◆ **Extract**:
One of the things I frequently do on this blog is to critique medical studies. There are also now a lot of blogs, youtube channels, etc. that do the same. However, the average person (understandably) really has no training on how to read or critique a medical study, so it occurred to me recently that providing an occasional post explaining some of the concepts that are frequently used when discussing medical studies might be a useful service to my readers.
Accordingly, today I will explain “power”, which is the term used to describe whether a study is or is not robust enough to detect the effect of an intervention. Let’s start with a silly example.
Imagine that we wanted to determine whether taking high dose fish oil could reduce the risk for a heart attack. Now let’s suppose that we designed a study in which we took one-thousand 50 year old men and divided them into two groups of five-hundred. The first group of five-hundred would get a fish oil supplement, and the second group would get a placebo. Then we follow them for one year. Now suppose that at the end of that year, one person in each group has had a heart attack. Would you conclude that fish oil is no better than placebo at preventing heart attacks?
Probably not. Most fifty year old men are not going to have a heart attack in the next year. So there’s no reasonable way to conclude anything from this study – there just weren’t enough heart attacks to be able to see if the rate of heart attacks was truly the same versus different in the two groups. We would say that this study is UNDERPOWERED to detect any possible effect of fish oil on heart disease.
But now let’s suppose that instead of one thousand healthy fifty year old men, we chose one million fifty year old men, thus giving us two groups of half a million men each. Even in healthy fifty year olds, out of one million men, we would expect to see at least a few dozen heart attacks over a one-year period. Thus in all likelihood, after one year, enough heart attacks will have happened that we will be able to see if any difference exists between the two groups (for example, 40 heart attacks in the placebo group but only 16 in the fish oil group), and thus draw some conclusions. Which brings me to point number one: you can increase the power of a study by making it larger.
Let’s go back to our original example, and imagine now that instead of increasing our study group from one thousand men to one million, we instead increased the timeline over which we followed them. For example, instead of following the men for one year, we follow them for 10 years. In other words, we give 500 men a fish oil from ages 50 to 60, and another 500 men a placebo over the same period. There’s a very good chance that over the 10 years of follow up, there will be a number of heart attacks in each group, and at the end we’ll be able to do a tally and see if there’s any meaningful difference between the two. Again, we’ve increased our study’s power. And if instead of 10 years we followed the men for 15 years or 20 years, we would increase the power even further. So point number two: another way to adequately power a study is to make it stretch out over a long enough timeline.
Now let’s go back again to the original example of 1,000 healthy men followed for a year, only this time let us not choose healthy 50 year old men, but rather diabetic 75 year old men who smoke, again randomized 500 to fish oil and 500 to placebo and followed for a year. Men in their 70s who smoke and have diabetes are at extremely high risk for cardiovascular events, and there’s a good chance that out of the 1,000 men in the study at least a few dozen will have a heart attack within the year. Once again, we will probably now be able to see if there’s a meaningful difference between the two groups. Point number three: you can increase a study’s power by starting with a higher risk group of patients.

◆ **Instructions**:
1 - In the post on study power, copy out everything from "But now let’s" down to "making it larger.".
2 - Translate this sentence from the post on study power into Spanish: "Which brings me to point number one: you can increase the power of a study by making it larger."
3 - Answer these questions from the post on study power.
(a) In the original one-year study of 1,000 men, how many men in each group have had a heart attack at the end of the year?
(b) In the longer-timeline version, over what ages do the men take fish oil or placebo?
(c) What group of men is used in the higher-risk version of the study?

◆ **Given data**:

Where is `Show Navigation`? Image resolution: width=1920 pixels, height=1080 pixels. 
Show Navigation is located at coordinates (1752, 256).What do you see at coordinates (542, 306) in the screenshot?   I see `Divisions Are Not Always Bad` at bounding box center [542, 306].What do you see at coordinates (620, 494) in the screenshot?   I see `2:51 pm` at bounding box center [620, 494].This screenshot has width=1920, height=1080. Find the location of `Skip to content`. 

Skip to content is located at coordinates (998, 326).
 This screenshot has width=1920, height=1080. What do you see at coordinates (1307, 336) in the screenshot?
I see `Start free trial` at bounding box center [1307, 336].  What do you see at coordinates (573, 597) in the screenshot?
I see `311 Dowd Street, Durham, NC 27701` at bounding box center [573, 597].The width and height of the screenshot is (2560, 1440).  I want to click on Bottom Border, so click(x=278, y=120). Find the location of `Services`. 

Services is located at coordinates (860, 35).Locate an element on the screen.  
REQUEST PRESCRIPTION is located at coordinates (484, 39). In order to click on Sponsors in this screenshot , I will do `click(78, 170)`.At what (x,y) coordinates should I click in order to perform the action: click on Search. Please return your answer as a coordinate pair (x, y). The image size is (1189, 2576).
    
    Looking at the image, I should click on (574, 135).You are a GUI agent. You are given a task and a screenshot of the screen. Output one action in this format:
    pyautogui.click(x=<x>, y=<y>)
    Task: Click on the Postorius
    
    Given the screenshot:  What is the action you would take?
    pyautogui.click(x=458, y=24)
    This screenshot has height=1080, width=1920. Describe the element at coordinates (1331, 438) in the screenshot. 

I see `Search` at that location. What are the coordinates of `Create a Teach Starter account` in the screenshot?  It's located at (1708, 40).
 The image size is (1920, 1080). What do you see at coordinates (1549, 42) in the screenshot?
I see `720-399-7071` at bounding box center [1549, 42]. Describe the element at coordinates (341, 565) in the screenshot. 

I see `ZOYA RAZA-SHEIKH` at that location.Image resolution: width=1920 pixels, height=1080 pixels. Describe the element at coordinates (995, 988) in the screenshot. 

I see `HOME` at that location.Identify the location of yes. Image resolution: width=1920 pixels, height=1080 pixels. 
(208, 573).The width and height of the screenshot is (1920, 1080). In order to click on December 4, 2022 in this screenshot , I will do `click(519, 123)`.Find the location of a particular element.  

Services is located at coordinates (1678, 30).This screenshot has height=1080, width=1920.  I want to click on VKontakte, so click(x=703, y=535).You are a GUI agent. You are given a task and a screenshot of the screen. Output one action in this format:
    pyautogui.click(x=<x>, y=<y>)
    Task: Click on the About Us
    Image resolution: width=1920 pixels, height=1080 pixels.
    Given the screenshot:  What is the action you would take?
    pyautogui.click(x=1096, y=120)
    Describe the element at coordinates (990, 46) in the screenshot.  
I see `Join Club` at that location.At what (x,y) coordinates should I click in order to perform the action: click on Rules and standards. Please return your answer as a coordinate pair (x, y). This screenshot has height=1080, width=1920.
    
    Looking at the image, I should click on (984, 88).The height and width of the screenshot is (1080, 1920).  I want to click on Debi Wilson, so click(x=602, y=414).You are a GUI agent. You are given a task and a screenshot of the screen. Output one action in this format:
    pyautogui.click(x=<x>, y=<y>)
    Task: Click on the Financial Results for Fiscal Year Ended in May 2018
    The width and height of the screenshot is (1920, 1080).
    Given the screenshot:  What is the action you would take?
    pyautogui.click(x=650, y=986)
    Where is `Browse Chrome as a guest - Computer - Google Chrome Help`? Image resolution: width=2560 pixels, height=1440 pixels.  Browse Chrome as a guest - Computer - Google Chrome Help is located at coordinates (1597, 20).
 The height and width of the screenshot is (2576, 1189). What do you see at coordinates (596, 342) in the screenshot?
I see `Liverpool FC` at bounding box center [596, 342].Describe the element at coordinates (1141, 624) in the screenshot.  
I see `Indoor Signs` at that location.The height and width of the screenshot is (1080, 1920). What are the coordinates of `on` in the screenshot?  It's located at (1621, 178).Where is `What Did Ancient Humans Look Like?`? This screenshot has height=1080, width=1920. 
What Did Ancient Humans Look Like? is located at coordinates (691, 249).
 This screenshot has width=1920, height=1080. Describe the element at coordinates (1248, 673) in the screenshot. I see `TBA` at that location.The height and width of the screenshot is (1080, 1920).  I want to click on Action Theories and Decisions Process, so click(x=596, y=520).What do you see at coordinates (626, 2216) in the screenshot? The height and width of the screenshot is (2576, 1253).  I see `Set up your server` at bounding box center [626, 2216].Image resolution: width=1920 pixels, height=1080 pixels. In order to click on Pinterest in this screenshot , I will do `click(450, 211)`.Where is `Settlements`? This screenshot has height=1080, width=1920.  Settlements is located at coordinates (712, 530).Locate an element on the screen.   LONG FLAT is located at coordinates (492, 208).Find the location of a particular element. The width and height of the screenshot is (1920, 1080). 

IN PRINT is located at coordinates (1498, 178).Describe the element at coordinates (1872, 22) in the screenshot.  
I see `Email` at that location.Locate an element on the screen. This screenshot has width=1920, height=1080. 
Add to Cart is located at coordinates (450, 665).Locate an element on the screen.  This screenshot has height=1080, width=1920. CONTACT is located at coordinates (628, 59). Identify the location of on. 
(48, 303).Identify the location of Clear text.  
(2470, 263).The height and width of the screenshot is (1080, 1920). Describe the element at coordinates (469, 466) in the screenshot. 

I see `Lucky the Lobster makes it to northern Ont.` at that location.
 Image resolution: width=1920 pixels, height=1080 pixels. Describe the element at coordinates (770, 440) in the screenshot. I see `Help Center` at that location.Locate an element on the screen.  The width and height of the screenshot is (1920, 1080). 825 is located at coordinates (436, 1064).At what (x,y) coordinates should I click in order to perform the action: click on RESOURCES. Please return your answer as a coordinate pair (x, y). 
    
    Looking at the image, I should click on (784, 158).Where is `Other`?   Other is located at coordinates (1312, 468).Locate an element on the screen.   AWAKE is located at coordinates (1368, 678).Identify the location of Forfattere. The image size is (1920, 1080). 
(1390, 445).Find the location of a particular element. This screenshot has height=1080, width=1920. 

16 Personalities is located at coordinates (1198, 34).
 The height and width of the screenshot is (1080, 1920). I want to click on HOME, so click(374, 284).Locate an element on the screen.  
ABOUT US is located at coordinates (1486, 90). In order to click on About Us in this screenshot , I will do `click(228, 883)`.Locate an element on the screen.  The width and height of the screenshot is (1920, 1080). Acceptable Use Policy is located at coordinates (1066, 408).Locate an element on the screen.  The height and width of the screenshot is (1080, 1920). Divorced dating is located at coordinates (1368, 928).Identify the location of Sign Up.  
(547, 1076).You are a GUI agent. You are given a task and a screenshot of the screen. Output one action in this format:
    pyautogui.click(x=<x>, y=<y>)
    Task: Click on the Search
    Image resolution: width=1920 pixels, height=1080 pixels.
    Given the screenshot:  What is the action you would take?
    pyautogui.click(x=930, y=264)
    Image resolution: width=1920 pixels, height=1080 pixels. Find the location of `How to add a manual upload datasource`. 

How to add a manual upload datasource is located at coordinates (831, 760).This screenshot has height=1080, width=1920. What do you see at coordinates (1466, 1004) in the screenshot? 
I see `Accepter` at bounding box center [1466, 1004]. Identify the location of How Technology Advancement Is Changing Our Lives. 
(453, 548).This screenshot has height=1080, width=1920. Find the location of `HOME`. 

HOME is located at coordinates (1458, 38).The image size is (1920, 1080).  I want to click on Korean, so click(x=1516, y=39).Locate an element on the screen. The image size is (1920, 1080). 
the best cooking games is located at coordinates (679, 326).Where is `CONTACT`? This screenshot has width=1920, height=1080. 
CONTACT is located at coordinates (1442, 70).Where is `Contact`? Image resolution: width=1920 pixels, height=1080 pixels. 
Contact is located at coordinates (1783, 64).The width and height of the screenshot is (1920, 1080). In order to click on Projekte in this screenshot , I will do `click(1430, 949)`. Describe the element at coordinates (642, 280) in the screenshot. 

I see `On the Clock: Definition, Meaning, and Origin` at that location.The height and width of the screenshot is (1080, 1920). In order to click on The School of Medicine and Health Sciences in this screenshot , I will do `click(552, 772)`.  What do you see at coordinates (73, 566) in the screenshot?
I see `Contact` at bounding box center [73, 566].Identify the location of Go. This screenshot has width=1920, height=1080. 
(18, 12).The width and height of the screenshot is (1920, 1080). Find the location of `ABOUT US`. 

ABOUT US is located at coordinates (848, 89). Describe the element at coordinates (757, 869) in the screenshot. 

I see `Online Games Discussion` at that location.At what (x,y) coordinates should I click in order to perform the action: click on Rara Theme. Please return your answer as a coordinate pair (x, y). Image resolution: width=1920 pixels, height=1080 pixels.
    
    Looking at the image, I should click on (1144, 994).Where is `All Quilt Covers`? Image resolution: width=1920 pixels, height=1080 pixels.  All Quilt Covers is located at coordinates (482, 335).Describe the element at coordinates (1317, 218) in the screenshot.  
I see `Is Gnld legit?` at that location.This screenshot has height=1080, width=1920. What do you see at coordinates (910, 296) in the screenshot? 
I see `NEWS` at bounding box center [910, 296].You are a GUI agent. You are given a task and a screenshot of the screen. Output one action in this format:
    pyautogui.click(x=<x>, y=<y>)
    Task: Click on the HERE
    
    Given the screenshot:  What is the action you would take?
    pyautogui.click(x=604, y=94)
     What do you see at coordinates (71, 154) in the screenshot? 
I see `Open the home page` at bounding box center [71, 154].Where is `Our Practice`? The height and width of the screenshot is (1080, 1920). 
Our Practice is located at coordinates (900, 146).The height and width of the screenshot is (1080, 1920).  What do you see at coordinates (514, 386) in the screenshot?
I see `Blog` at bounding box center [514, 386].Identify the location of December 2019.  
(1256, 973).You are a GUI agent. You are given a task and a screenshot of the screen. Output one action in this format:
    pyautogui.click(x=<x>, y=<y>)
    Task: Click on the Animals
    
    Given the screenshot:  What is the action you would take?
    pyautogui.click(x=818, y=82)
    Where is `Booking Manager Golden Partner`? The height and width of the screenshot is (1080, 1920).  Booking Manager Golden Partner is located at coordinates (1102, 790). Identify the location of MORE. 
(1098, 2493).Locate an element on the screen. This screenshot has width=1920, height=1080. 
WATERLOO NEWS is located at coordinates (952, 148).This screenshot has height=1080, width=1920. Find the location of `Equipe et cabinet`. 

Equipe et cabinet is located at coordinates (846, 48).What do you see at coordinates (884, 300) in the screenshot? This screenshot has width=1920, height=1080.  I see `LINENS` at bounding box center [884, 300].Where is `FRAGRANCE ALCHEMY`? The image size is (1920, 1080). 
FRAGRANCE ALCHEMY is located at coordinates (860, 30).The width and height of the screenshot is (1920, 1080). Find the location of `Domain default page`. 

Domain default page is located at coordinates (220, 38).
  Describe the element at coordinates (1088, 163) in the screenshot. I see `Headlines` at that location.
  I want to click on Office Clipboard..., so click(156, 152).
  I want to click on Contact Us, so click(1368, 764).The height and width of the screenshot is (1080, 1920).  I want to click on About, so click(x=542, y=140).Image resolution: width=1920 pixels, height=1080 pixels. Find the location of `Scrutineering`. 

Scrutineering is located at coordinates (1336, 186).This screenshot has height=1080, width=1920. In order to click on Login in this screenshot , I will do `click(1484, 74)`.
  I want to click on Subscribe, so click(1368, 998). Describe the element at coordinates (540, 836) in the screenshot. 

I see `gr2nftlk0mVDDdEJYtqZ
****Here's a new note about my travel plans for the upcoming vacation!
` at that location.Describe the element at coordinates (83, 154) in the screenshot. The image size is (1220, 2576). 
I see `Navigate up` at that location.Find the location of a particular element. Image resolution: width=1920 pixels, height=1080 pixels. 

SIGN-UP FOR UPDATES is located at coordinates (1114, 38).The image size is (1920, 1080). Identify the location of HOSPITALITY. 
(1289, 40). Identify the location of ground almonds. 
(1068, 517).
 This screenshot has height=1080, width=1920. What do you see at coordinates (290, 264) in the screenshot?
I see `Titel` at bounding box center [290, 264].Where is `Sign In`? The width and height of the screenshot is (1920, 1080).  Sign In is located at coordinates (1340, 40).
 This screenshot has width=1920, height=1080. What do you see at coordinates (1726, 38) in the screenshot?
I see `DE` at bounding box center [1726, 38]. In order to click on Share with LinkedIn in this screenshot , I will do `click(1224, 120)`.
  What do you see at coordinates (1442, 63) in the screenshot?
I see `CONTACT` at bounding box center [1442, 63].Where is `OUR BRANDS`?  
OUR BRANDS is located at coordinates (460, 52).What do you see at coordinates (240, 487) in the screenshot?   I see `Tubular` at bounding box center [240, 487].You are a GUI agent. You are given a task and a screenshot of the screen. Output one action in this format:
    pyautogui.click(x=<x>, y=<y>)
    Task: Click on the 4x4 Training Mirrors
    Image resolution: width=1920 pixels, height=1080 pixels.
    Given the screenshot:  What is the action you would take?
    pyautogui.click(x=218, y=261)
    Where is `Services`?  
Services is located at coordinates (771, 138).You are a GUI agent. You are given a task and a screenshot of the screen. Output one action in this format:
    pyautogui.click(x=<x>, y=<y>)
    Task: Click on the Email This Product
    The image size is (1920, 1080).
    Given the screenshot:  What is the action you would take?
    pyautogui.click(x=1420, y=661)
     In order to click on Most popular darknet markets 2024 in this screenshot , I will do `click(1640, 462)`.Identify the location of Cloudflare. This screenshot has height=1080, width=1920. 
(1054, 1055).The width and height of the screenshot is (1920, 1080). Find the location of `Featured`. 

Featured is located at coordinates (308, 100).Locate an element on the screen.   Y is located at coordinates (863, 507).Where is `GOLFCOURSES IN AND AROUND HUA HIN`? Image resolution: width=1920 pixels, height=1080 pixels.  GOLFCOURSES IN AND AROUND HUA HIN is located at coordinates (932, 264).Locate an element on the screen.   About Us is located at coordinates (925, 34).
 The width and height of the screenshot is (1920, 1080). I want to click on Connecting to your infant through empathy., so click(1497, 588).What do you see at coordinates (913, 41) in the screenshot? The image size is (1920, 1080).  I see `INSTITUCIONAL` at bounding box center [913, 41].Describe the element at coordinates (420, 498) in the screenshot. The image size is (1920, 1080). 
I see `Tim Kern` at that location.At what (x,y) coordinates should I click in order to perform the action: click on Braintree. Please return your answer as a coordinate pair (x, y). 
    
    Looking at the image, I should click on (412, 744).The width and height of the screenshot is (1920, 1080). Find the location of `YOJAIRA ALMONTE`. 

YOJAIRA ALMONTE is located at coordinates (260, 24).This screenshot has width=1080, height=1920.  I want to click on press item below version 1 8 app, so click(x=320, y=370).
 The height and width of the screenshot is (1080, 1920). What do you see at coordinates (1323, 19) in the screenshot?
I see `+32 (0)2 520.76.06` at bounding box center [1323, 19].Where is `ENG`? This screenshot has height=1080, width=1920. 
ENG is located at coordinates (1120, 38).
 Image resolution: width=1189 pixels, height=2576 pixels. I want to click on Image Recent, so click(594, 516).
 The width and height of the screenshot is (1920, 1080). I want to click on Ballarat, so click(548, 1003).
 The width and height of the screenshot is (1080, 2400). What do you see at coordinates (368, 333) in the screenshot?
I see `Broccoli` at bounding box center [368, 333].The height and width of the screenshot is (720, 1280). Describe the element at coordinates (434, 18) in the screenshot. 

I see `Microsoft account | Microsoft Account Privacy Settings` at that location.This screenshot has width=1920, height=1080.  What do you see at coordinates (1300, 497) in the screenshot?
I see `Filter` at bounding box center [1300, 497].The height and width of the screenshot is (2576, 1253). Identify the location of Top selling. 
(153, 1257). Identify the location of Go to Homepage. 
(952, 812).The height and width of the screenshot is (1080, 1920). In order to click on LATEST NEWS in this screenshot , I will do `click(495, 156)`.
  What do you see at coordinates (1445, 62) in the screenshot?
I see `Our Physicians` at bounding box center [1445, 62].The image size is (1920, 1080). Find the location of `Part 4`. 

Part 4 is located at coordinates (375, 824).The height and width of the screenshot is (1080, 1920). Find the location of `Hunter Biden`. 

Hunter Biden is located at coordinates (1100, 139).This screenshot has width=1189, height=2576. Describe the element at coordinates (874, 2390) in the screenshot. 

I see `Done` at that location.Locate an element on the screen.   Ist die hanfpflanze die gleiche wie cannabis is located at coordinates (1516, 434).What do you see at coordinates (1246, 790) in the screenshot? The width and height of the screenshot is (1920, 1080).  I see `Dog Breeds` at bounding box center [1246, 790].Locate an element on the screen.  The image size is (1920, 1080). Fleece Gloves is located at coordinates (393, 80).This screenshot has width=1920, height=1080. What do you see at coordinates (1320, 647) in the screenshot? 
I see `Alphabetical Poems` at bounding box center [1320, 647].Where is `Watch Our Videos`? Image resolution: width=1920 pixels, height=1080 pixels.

◆ **Solved tasks**:
1 -
But now let’s suppose that instead of one thousand healthy fifty year old men, we chose one million fifty year old men, thus giving us two groups of half a million men each. Even in healthy fifty year olds, out of one million men, we would expect to see at least a few dozen heart attacks over a one-year period. Thus in all likelihood, after one year, enough heart attacks will have happened that we will be able to see if any difference exists between the two groups (for example, 40 heart attacks in the placebo group but only 16 in the fish oil group), and thus draw some conclusions. Which brings me to point number one: you can increase the power of a study by making it larger.

2 - Lo que me lleva al punto número uno: se puede aumentar la potencia de un estudio haciéndolo más grande.

3 -
(a) One person in each group.
(b) From ages 50 to 60.
(c) Diabetic 75 year old men who smoke.